* [Requirement]:
From the records below, print only the part that opens with the line containing "Click the Angry Birds 2 title text" and closes with the line containing "Where should I"; omit the pictures.

* [Provided records]:
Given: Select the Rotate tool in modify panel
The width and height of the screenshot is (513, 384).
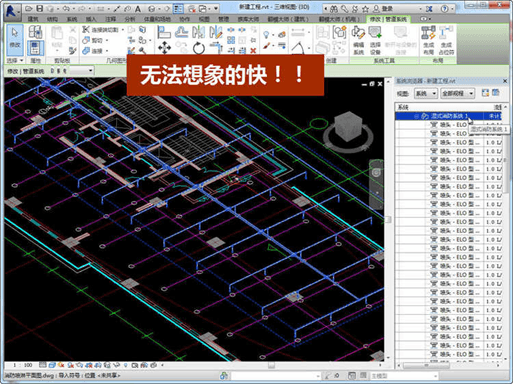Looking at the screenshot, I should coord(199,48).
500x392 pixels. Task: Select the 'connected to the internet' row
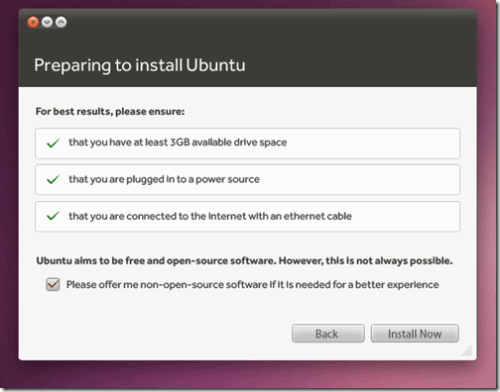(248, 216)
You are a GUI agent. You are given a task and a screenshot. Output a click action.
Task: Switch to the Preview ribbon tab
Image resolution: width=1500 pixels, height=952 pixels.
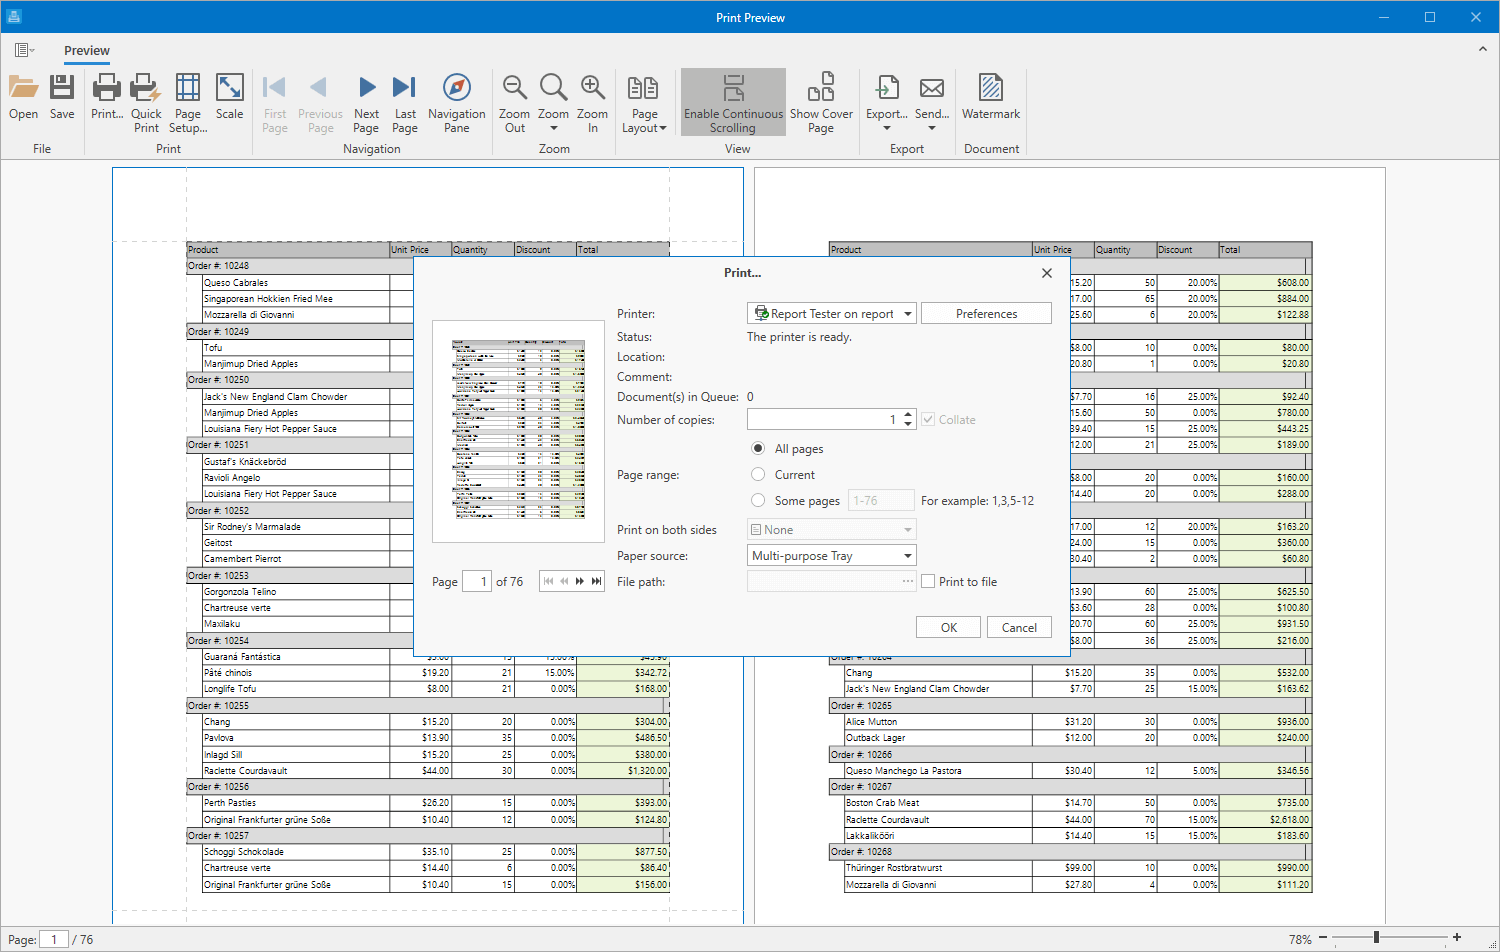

--

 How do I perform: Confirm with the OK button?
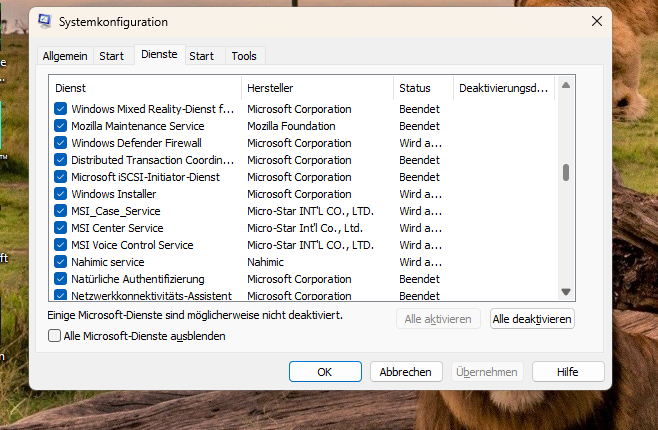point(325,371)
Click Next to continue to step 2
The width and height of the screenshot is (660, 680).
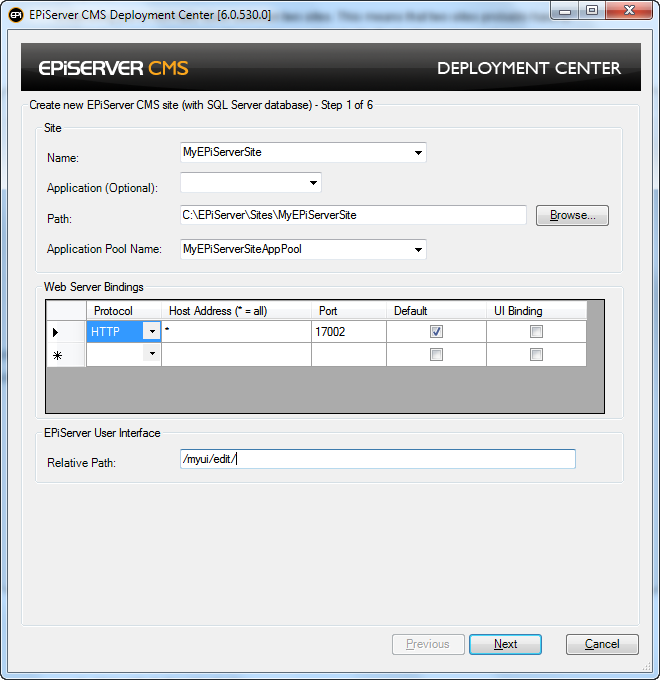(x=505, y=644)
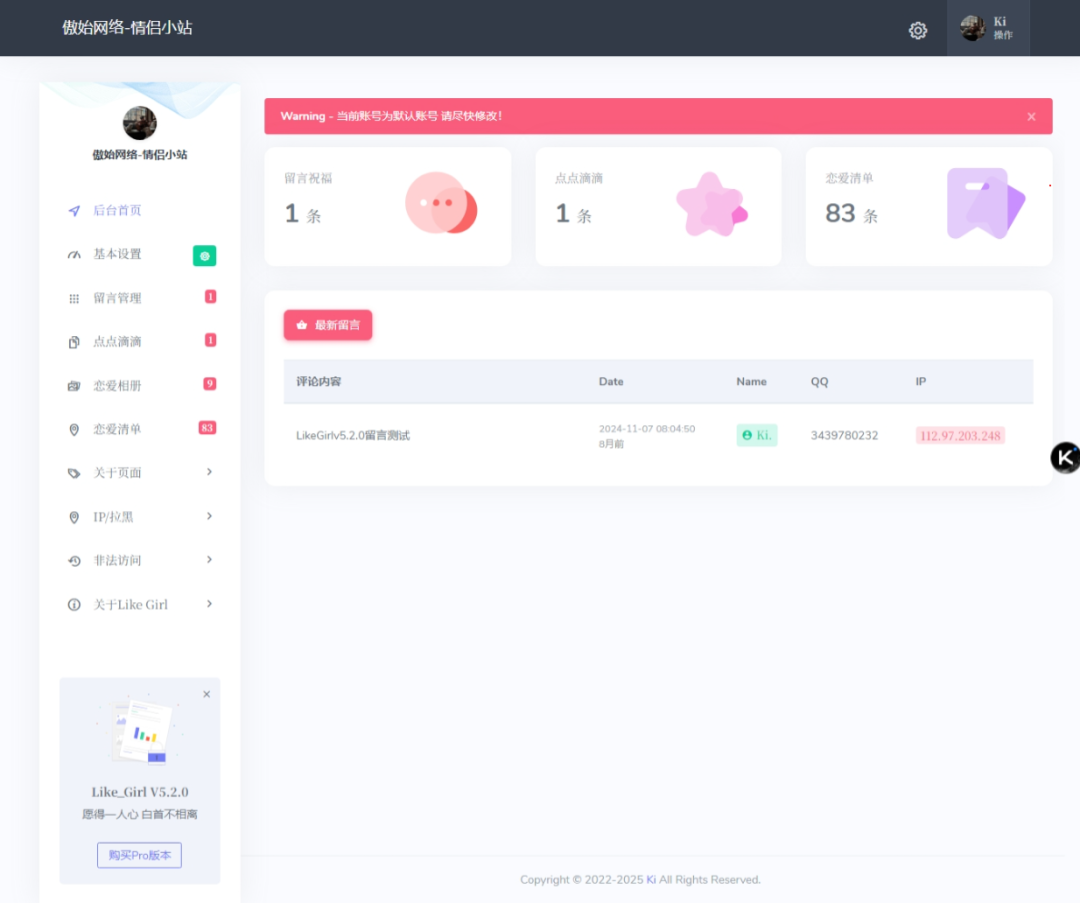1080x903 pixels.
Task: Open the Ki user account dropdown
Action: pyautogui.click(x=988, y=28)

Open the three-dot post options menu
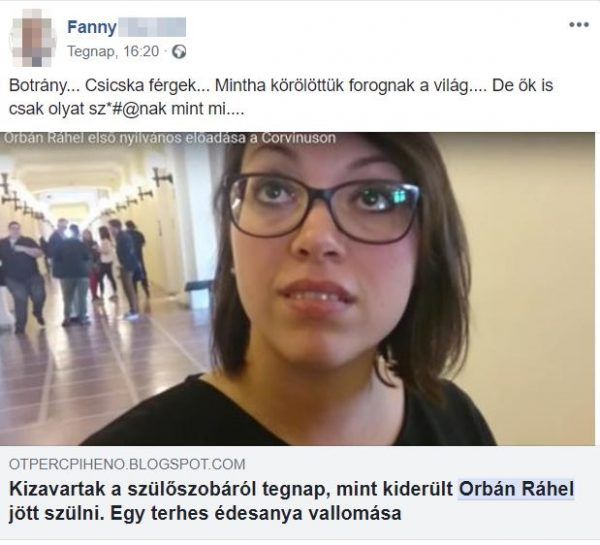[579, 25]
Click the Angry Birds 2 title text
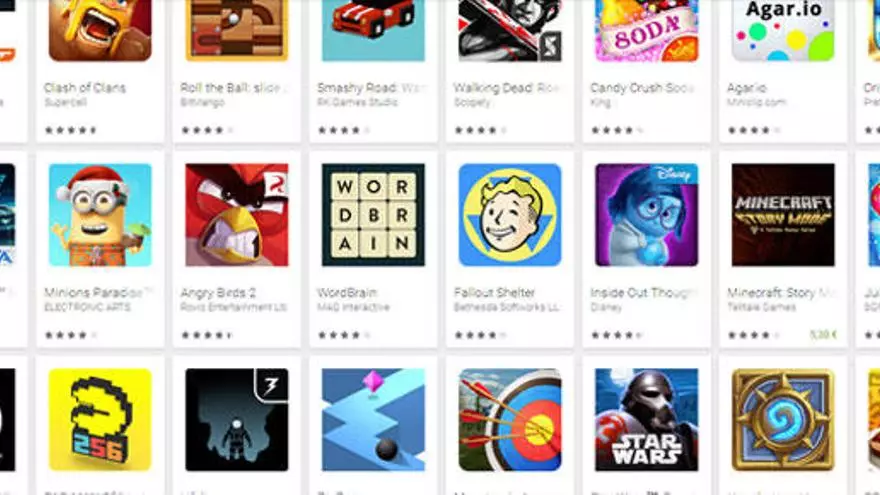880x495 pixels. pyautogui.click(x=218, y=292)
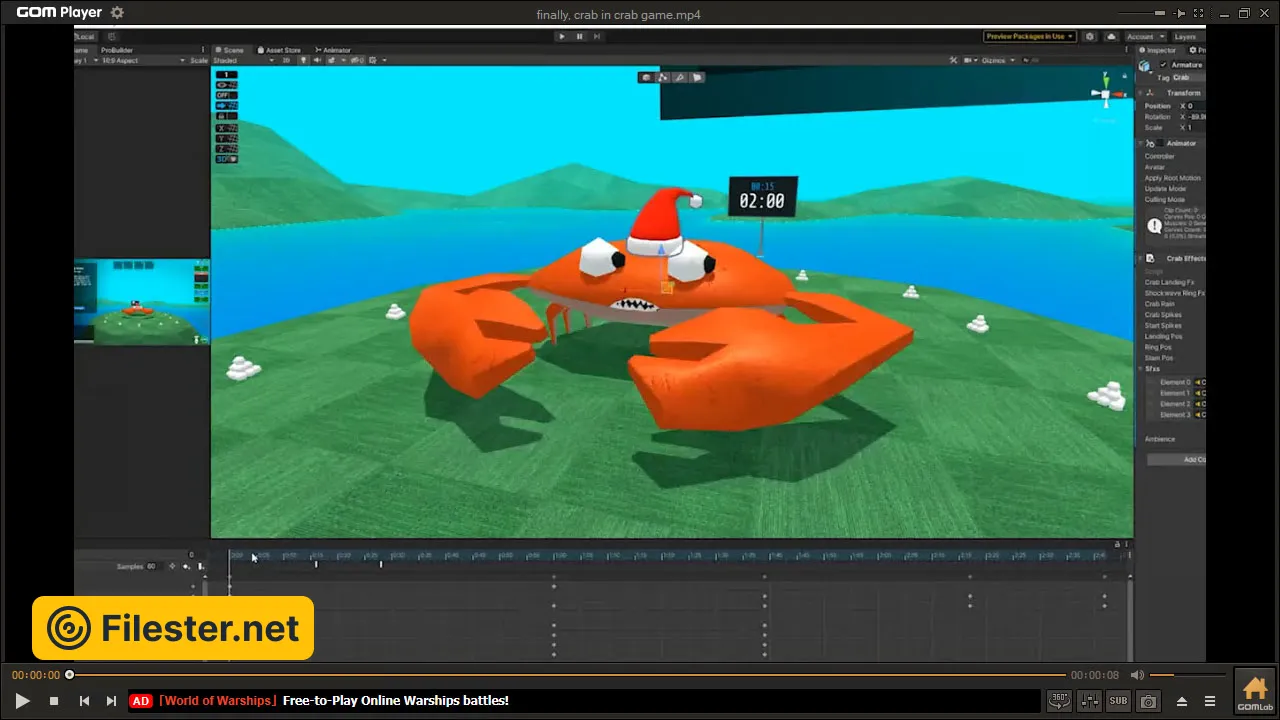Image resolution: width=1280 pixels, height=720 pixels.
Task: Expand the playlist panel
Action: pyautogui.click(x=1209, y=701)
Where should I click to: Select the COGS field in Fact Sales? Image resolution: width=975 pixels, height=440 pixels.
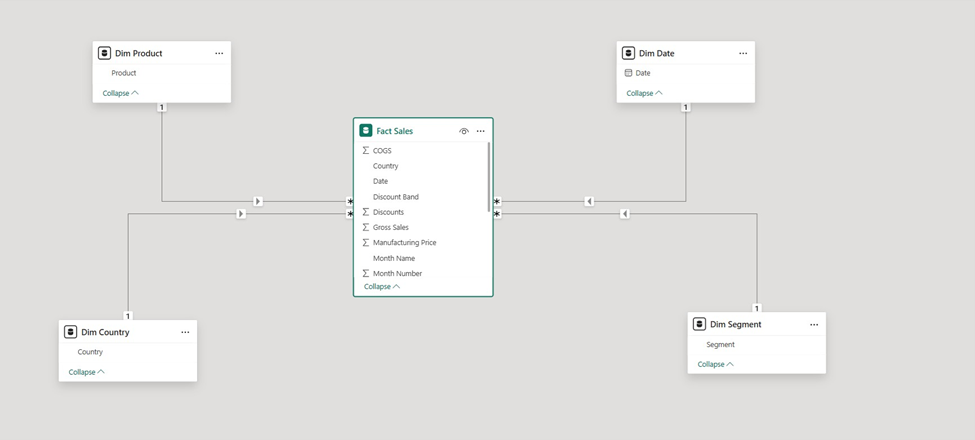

---

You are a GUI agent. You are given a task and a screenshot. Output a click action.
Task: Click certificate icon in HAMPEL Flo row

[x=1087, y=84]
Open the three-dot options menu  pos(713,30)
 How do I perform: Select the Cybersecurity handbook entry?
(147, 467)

* [Solved exercise]:
Click the Angry Birds 2 title text
880x495 pixels. pyautogui.click(x=218, y=292)
Image resolution: width=1280 pixels, height=720 pixels.
Task: Expand the playlist panel
Action: pyautogui.click(x=1209, y=701)
Where should I click to: Select the COGS field in Fact Sales? Image resolution: width=975 pixels, height=440 pixels.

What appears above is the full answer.